J Biol Chem. 2010 Jan 22;285(4):2318-25. doi: 10.1074/jbc.M109.071498. Epub 2009 Nov 30.
4
Mammalian casein kinase 1alpha and its leishmanial ortholog regulate stability of IFNAR1 and type I interferon signaling.哺乳动物酪蛋白激酶 1α及其利什曼原虫直系同源物调节 IFNAR1 的稳定性和 I 型干扰素信号转导。
Mol Cell Biol. 2009 Dec;29(24):6401-12. doi: 10.1128/MCB.00478-09. Epub 2009 Oct 5.
5
Type I interferon (IFN)-dependent activation of Mnk1 and its role in the generation of growth inhibitory responses.I型干扰素(IFN)依赖的Mnk1激活及其在生长抑制反应产生中的作用。
Proc Natl Acad Sci U S A. 2009 Jul 21;106(29):12097-102. doi: 10.1073/pnas.0900562106. Epub 2009 Jul 2.
6
Interferon-dependent engagement of eukaryotic initiation factor 4B via S6 kinase (S6K)- and ribosomal protein S6K-mediated signals.通过S6激酶(S6K)和核糖体蛋白S6K介导的信号,干扰素依赖性真核起始因子4B的参与。
Mol Cell Biol. 2009 May;29(10):2865-75. doi: 10.1128/MCB.01537-08. Epub 2009 Mar 16.
7
Virus-induced unfolded protein response attenuates antiviral defenses via phosphorylation-dependent degradation of the type I interferon receptor.病毒诱导的未折叠蛋白反应通过I型干扰素受体的磷酸化依赖性降解减弱抗病毒防御。
Cell Host Microbe. 2009 Jan 22;5(1):72-83. doi: 10.1016/j.chom.2008.11.008.
8
PERK-dependent regulation of IAP translation during ER stress.内质网应激期间PERK依赖的IAP翻译调控
Oncogene. 2009 Feb 12;28(6):910-20. doi: 10.1038/onc.2008.428. Epub 2008 Nov 24.
9
Basal ubiquitin-independent internalization of interferon alpha receptor is prevented by Tyk2-mediated masking of a linear endocytic motif.酪氨酸激酶2(Tyk2)介导的线性内吞基序的掩盖可防止干扰素α受体的基础泛素非依赖性内化。
J Biol Chem. 2008 Jul 4;283(27):18566-72. doi: 10.1074/jbc.M800991200. Epub 2008 May 12.
10
Suppression of p38 mitogen-activated protein kinase inhibits hepatitis B virus replication in human hepatoma cell: the antiviral role of nitric oxide.p38丝裂原活化蛋白激酶的抑制可抑制人肝癌细胞中的乙型肝炎病毒复制:一氧化氮的抗病毒作用。
J Viral Hepat. 2008 Jul;15(7):490-7. doi: 10.1111/j.1365-2893.2007.00968.x.

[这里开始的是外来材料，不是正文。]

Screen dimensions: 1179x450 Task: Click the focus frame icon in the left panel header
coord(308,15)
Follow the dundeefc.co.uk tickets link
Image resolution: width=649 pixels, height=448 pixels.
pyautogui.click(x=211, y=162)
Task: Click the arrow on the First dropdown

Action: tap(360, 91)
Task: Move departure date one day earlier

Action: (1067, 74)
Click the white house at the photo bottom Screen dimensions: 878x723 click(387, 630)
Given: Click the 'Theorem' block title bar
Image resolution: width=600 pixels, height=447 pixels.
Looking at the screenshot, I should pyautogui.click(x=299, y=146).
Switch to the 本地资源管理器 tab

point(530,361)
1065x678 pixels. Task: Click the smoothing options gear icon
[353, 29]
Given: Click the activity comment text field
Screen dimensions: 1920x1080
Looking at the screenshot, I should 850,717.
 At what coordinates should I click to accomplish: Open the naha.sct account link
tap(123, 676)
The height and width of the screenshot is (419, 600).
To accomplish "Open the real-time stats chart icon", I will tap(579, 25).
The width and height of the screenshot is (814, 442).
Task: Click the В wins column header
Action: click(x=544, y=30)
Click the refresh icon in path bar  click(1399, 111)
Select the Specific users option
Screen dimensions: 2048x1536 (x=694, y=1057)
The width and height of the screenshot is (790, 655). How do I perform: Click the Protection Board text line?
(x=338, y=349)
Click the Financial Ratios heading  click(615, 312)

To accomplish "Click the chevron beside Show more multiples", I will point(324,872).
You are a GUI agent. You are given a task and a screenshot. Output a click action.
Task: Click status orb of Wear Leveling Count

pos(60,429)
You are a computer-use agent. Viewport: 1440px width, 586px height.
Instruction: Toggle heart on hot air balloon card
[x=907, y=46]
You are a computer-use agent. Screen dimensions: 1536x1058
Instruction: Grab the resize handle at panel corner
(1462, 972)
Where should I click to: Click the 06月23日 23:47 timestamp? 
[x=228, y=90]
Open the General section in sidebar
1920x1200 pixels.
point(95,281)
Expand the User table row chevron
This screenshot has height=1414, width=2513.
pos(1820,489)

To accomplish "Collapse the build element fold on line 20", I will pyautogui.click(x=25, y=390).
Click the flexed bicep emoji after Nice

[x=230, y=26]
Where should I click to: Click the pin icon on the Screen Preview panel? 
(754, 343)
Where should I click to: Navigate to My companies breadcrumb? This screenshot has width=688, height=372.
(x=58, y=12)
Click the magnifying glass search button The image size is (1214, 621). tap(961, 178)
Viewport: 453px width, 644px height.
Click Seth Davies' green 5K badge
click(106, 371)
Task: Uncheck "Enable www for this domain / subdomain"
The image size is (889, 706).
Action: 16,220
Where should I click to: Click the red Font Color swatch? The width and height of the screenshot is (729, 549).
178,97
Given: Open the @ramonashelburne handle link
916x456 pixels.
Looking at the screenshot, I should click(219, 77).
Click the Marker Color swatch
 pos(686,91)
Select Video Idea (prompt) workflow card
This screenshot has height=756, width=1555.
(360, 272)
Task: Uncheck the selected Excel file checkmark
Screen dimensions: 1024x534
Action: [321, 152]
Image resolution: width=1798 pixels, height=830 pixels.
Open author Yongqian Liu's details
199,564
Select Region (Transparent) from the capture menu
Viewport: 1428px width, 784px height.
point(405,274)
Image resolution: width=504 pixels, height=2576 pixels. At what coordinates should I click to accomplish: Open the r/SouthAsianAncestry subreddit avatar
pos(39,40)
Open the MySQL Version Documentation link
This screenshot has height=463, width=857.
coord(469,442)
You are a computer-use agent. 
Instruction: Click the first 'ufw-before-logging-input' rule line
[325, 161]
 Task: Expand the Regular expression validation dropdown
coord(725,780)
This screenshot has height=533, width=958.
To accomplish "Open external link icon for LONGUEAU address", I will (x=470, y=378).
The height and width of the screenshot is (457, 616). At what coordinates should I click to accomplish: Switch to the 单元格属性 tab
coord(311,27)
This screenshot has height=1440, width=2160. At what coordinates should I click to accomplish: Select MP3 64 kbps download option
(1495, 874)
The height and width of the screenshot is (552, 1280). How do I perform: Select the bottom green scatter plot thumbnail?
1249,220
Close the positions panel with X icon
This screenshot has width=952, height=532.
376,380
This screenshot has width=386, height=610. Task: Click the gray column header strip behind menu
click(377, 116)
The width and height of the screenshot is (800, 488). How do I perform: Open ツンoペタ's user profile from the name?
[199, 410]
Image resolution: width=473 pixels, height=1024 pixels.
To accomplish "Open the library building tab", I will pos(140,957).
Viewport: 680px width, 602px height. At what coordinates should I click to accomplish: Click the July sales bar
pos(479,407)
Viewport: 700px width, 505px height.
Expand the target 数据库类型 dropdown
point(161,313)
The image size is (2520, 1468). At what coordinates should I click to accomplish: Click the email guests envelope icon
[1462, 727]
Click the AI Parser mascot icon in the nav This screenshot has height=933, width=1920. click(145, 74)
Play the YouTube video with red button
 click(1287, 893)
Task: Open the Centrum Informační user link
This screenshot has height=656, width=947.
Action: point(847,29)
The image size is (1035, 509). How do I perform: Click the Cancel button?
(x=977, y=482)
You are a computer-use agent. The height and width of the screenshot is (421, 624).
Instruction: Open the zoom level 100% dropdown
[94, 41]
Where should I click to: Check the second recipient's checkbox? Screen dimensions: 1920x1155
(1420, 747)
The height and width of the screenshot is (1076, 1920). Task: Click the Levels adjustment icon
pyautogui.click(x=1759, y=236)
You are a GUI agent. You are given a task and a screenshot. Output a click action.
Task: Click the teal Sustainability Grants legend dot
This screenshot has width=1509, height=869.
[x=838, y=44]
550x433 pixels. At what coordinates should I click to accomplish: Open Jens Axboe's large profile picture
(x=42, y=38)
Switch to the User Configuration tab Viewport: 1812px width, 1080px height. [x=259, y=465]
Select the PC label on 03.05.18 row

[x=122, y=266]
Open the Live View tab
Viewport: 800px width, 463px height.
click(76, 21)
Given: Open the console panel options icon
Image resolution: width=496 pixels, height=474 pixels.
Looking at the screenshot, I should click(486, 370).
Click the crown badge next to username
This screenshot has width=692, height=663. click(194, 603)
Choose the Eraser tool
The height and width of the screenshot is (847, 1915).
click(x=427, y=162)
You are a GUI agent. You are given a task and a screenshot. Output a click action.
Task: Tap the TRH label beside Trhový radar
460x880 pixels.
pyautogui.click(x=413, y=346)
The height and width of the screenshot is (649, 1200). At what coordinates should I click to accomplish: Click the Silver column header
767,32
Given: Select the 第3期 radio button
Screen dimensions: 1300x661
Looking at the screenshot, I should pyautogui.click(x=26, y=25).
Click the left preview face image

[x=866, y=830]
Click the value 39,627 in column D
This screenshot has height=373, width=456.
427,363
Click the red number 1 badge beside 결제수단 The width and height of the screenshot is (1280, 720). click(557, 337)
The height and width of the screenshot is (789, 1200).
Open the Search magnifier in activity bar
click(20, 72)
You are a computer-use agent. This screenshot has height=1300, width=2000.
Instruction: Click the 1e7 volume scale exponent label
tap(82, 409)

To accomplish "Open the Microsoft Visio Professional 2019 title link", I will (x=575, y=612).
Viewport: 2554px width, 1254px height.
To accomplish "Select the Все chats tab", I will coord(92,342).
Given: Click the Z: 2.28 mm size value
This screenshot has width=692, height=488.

p38 蛋白激酶在配体非依赖性的 I 型干扰素受体 IFNAR1 链泛素化和下调中的作用。

Role of p38 protein kinase in the ligand-independent ubiquitination and down-regulation of the IFNAR1 chain of type I interferon receptor.

机构信息

Department of Animal Biology and Mari Lowe Center for Comparative Oncology, School of Veterinary Medicine, University of Pennsylvania, Philadelphia, Pennsylvania 19104, USA.

出版信息

J Biol Chem. 2011 Jun 24;286(25):22069-76. doi: 10.1074/jbc.M111.238766. Epub 2011 May 3.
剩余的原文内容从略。